FIRST® Longitudinal Study
For nearly 20 years, the Center served as the evaluation partner for FIRST®, a national organization that promotes involvement in STEM through after-school robotics competitions. The initial Center study was a retrospective study of participants in the FIRST® Robotics Competition that tracked alumni from 20 teams into college and compared them on key measures, such as college course-taking and majors, internships, and community service involvement, to a matched set of students drawn from a national US Department of Education database. Subsequent studies have focused on FIRST® Robotics programs targeted to underserved communities, the FIRST LEGO® League program (for middle school students), and the FIRST Tech Challenge® program, a new high school initiative, with a focus on both program outcomes and implementation in in-school and after-school settings.
The Center completed the 10-year, quasi-experimental longitudinal study aimed at assessing long term program impacts on student involvement in STEM education and careers. The outcomes were particularly strong for first women.
Read the final report of the 10-year FIRST® Longitudinal Study here.
Read more about the FIRST® Longitudinal Study here.
The Center conducted a study of the role of community partners in approximately 60 YouthBuild AmeriCorps programs around the country. The goal of the study was to document the roles that community partners play in supporting local YouthBuild AmeriCorps programs, gather best practices information about the benefits and challenges involved in developing those partnerships, and explore the relationship between community partnerships and education, civic, and employment outcomes for YouthBuild participants.
The Center for Youth and Communities led a multi-year, USAID funded project in Ethiopia, Integrated Youth Activity – Kefeta. In partnership with AMREF Health Africa, the Center team focused on capacity building to strengthen student career readiness at 22 Ethiopian universities and Technical Vocational (TVET) colleges.

[Dataset records]
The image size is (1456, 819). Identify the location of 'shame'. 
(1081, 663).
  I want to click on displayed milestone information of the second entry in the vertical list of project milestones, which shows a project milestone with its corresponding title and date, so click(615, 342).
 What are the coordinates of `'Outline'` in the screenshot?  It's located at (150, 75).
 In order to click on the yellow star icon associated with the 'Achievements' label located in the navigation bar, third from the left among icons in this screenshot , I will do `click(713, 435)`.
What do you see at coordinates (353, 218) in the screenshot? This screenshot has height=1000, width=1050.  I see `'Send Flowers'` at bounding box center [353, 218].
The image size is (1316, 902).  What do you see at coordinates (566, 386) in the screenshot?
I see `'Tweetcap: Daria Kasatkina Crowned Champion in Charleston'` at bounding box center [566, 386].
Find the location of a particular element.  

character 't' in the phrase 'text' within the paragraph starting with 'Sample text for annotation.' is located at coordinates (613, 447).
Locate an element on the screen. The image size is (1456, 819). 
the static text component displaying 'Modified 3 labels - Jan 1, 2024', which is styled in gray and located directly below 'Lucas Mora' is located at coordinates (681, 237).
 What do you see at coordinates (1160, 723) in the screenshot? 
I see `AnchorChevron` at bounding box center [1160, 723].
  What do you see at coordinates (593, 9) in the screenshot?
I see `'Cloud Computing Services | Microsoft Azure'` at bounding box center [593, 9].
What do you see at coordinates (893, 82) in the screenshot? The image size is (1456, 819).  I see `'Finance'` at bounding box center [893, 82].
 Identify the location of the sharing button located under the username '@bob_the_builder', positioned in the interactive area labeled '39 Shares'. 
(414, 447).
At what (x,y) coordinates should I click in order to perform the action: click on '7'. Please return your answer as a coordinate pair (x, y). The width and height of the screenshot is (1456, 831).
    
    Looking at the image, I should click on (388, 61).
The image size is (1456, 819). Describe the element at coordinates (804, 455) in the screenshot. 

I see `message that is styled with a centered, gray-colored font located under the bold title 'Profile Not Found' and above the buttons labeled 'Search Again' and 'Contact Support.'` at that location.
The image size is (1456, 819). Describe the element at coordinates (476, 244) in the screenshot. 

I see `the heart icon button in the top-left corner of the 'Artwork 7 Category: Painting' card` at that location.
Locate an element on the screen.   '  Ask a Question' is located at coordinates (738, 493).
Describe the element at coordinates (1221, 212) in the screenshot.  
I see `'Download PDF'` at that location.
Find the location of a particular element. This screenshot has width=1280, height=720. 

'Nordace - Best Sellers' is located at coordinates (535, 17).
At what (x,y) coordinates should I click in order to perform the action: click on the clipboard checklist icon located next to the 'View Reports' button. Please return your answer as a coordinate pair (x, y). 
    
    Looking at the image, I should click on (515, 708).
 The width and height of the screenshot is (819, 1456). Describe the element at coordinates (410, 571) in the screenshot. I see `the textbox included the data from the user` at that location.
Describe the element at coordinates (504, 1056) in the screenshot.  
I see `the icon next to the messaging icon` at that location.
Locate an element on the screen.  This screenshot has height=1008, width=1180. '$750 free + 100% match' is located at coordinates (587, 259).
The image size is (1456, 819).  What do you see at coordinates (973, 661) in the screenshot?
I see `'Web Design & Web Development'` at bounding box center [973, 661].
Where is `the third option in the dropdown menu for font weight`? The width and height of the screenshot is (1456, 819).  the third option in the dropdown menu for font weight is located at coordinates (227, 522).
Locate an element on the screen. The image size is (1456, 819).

[Work task]
Could you update the Center's study descriptions between "The Center conducted" and "Vocational (TVET) colleges.", inclusive, so that "universities" becomes "institutions"?

[Solution to this problem]
The Center conducted a study of the role of community partners in approximately 60 YouthBuild AmeriCorps programs around the country. The goal of the study was to document the roles that community partners play in supporting local YouthBuild AmeriCorps programs, gather best practices information about the benefits and challenges involved in developing those partnerships, and explore the relationship between community partnerships and education, civic, and employment outcomes for YouthBuild participants.
The Center for Youth and Communities led a multi-year, USAID funded project in Ethiopia, Integrated Youth Activity – Kefeta. In partnership with AMREF Health Africa, the Center team focused on capacity building to strengthen student career readiness at 22 Ethiopian institutions and Technical Vocational (TVET) colleges.